I don't understand what you mean by virtual address instead of real address. Here is an extract from the PE article in the MSDN :
The .reloc section holds a table of base relocations. A base relocation is an adjustment to an instruction or initialized variable value that's needed if the loader couldn't load the file where the linker assumed it would. If the loader is able to load the image at the linker's preferred base address, the loader completely ignores the relocation information in this section. If you want to take a chance and hope that the loader can always load the image at the assumed base address, you can tell the linker to strip this information with the /FIXED option. While this may save space in the executable file, it may cause the executable not to work on other Win32-based implementations. For example, say you built an EXE for Windows NT and based the EXE at 0x10000. If you told the linker to strip the relocations, the EXE wouldn't run under Windows 95, where the address 0x10000 is already in use.It seems that the relocation table must always be present. I have never used SpAsm. Could you give more explanations please ?
Larry, For PE reference, get these two articles. http://www.pbq.com.au/home/hutch/pefile.htm An EXE file is usually loaded at 400000h so it does not need relocation but a DLL can be loaded at different addresses depending on wha address range is available, thats why it requires the relocation data present. Most EXE packers remove the relocation data from EXE file but leave it there in a DLL. Regards, email@example.com
Karim, The Adresses of code you can see inside a runing PE are not the physical adresses.
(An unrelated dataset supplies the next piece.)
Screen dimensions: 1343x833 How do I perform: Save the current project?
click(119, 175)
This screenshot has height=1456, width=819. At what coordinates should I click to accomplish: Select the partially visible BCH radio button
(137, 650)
They are virtual (done by 'Paging'.) Let's say you have a PE without relocation section. and this PE inputs a value from user and writes it in a variable named 'Var1'. You can run this PE twice and input in first image let's say 10 and in the second image, 20,... everything's OK because the physical adresses of Var1 in image1 and of Var1 in Image2 are not at the same physical adresses. betov.
Karim, You need to understand couple of basic terms: - Base of image. - RVA - Mapping memory into current process addess space. Each process's virtual address space is split into partitions. The address space is partitioned based on the underlying implementation of the operating system. Partitions vary slightly among the different Windows kernels. ------------ It sound at least unexplicit 'An EXE file is usually loaded at 400000h so it does not need relocation'. Image base is a value in PE file, it put there by link.exe. If it's not specified by /BASE option it'll be 40 0000h for exe file. It can be change with the /BASE opion OS loader loads exe image not 'usually to 400000h' it loads it to virt. address specified by the Image Base value which is usually (by default) 400000h. And if only the address is not available it needs relocate it. The simple question is - how address may come unavaileble? There are two possible and very simple reasons. 1. The Image Base pointed to address range that not to be used for user code. Here is place I need to put some table shown such ranges and their purpose for NT and 9x. --------- to Hero: Is it possible to draw tables in your message board? --------- 2. The second reason is right for DLLs, they also has the ImageBase value but they a mapped into runtime into process virtual space so that if some of them has the same VA and both called by the process the only one of dll with the same VA may be mapped into process memory on predefined addresses, the rest with the same address need to be relocated.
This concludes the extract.